Extract to read ->
________

In high-end microprocessor applications, arrays usually dominate critical paths of the machine, particularly in the core units. Like the L1 cache and its associate lookup-path arrays, SRAM macros typically have very aggressive timing in order to meet more demanding cycle-time goals. Internal timing control of these SRAM arrays, therefore, becomes crucial to avoid an impact on final chip yield and system frequency. For these reasons, previous generations of the IBM server SRAM design had programmable internal timing control to ensure hardware functionality. In the POWER6 processor, the introduction of a second SRAM-only power supply (Vcs) provides a new level of flexibility for array performance and functionality tuning. To couple this added power supply dimension, and to further support hardware optimization for yield, Vmin (minimum Vdd/Vcs), Vdiff (maximum Vdd/Vcs differential), and fmax (maximum frequency), the SRAM programmable timing design was improved. In addition to having fully adjustable local c1/c2 clocks for boundary L1/L2 latches within the array macros, all critical array internal timing for bit, word, and data paths have multiprogrammable local clock generators. Each of these programmable clock generators is controlled by a dedicated mode block containing a series of general-purpose test register (GPTR) latches that are scan initialized. By setting values of the GPTR latches, all critical internal timings of the array (such as clock chopper pulse width, word/bit/data path alignments) can be adjusted for wafer, module, or system tests to aid in hardware characterization and debugging. Yield enhancement, system maximum frequency (fmax) tuning, and Vmin/Vdiff optimization are attained. Figure 3 shows a simple block diagram of the POWER6 processor SRAM programmable timing control scheme.

Figure 3 Figure 3

Core arrays

L1 caches

The 96-KB L1 I-cache is a single-port SRAM, capable of either one 32-byte read or one 32-byte write for each core cycle. It is composed of six instances of the 16-KB array macro and is four-way set associative (512 entries × 4 ways × 68 bits wide). The 64-KB L1 dual-read D-cache can support either two 1-byte to 8-byte reads or one 1‐byte to 32-byte write per processing core cycle. It is composed of four copies of the macro and is eight-way set associative (256 × 8-ways × 72 writes, 512 × 8-way × 36 reads). It is a store-through cache, so store instruction data is also sent to the L2 cache.

D-cache
The 16-KB D-cache macro features a two-stage pipeline that supports two independent reads or one write per cycle. Each read port provides 4 bytes and is 512 entries deep, whereas the double-bandwidth write operation provides individual control of the 8 bytes to the two macro halves (upper and lower) in parallel. Write data is passed through to the outputs, and a byte-steering signal selects which output port the upper- and lower-order bytes are routed to on a write cycle. A wordline disable feature provides an effective bypass mode with no additional pipeline latches, since no cells are disturbed.

The macro floorplan is shown in Figure 4. The memory cells are grouped into four vertical quadrants. Each vertical quadrant contains 72 active columns of cells and 2 spare columns for use in skip-over replacement, which uses additional FET switches to avoid a defective region. The 72 active columns are organized as nine groups of eight interleaved sets (9 bits = 1 byte). The macro is also divided horizontally, with the right and left halves each having its own central row decoder region. Each side contains 16 usable SAs and 1 spare SA for use in skip-over replacement. The combined column- and SA-based redundancy allows six repair actions per macro.

________

Extracted information ->
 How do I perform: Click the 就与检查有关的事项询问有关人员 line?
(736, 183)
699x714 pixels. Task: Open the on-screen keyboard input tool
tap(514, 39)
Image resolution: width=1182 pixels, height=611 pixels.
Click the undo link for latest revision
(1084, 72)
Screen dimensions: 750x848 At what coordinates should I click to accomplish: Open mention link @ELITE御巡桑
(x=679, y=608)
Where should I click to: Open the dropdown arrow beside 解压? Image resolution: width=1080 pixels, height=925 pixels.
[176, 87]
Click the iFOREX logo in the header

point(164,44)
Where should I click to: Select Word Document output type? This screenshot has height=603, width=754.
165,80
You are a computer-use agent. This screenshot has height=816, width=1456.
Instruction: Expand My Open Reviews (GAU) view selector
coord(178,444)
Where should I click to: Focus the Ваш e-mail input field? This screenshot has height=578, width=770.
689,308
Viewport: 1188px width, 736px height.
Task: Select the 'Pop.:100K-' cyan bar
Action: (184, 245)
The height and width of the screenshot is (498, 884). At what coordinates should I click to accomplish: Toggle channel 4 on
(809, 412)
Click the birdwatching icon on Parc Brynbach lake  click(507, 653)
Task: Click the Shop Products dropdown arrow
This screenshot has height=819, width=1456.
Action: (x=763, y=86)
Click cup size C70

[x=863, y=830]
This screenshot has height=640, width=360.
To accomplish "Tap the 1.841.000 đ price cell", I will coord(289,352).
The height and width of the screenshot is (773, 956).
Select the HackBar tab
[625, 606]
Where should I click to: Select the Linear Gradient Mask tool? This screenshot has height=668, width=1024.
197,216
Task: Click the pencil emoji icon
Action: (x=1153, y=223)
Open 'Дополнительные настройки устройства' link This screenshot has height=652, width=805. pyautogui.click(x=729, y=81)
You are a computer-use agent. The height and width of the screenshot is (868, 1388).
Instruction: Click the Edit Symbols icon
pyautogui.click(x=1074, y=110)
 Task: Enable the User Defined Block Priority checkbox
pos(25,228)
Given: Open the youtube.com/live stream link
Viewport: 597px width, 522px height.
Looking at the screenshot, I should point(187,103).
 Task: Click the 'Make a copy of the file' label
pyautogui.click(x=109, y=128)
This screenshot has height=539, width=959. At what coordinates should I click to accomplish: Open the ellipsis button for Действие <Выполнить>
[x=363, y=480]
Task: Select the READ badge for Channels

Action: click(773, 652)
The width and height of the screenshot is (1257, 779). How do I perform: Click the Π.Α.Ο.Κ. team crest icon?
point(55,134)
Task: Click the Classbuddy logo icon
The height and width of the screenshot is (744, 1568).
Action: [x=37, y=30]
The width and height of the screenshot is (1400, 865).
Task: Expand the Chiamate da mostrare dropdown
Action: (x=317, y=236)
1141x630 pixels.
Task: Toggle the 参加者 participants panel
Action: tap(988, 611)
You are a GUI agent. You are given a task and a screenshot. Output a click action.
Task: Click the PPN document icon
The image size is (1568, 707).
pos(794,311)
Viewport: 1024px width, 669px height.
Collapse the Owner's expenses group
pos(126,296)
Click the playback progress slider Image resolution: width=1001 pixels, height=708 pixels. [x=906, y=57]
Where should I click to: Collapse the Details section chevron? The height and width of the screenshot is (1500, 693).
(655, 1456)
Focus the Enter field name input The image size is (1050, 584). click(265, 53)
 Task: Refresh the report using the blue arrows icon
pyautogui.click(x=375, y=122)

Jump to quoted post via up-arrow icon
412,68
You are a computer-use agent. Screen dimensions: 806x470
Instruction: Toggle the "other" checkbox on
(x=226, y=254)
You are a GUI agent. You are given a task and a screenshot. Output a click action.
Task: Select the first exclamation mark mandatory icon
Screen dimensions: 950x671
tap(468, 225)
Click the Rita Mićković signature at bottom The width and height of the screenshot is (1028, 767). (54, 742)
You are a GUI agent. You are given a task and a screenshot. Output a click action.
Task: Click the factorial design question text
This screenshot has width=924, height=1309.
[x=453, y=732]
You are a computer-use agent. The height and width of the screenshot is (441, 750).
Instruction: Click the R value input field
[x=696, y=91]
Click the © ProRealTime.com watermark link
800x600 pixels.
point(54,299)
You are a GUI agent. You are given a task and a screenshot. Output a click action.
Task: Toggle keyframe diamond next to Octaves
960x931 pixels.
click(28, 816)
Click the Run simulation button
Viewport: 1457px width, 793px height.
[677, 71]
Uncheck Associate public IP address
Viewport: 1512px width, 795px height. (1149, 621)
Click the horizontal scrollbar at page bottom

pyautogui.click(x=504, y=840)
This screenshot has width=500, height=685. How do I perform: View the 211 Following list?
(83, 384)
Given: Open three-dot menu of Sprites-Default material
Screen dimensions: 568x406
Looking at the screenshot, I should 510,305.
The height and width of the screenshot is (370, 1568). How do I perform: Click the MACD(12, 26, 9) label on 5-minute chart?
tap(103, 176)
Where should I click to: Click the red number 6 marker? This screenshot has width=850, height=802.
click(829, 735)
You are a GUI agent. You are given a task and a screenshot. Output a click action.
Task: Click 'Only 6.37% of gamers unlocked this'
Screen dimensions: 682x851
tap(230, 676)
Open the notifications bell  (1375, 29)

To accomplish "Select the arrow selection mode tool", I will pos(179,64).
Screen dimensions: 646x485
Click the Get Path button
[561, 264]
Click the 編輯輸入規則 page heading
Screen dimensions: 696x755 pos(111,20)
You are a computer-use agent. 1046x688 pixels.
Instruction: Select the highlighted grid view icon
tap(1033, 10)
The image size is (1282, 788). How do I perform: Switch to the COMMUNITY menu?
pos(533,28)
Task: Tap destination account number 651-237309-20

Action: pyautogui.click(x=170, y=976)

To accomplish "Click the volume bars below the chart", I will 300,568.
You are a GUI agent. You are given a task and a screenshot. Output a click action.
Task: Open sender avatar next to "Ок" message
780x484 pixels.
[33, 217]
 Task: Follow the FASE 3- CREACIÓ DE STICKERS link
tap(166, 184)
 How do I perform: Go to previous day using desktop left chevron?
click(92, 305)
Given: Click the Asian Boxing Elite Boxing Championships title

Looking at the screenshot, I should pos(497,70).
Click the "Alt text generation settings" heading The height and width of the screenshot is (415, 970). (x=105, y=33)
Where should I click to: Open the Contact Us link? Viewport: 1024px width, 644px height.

________

In the excerpt on POWER6 processor SRAM arrays, how many repair actions per macro does the combined column- and SA-based redundancy allow?

Answer to this exercise ->
Six repair actions per macro.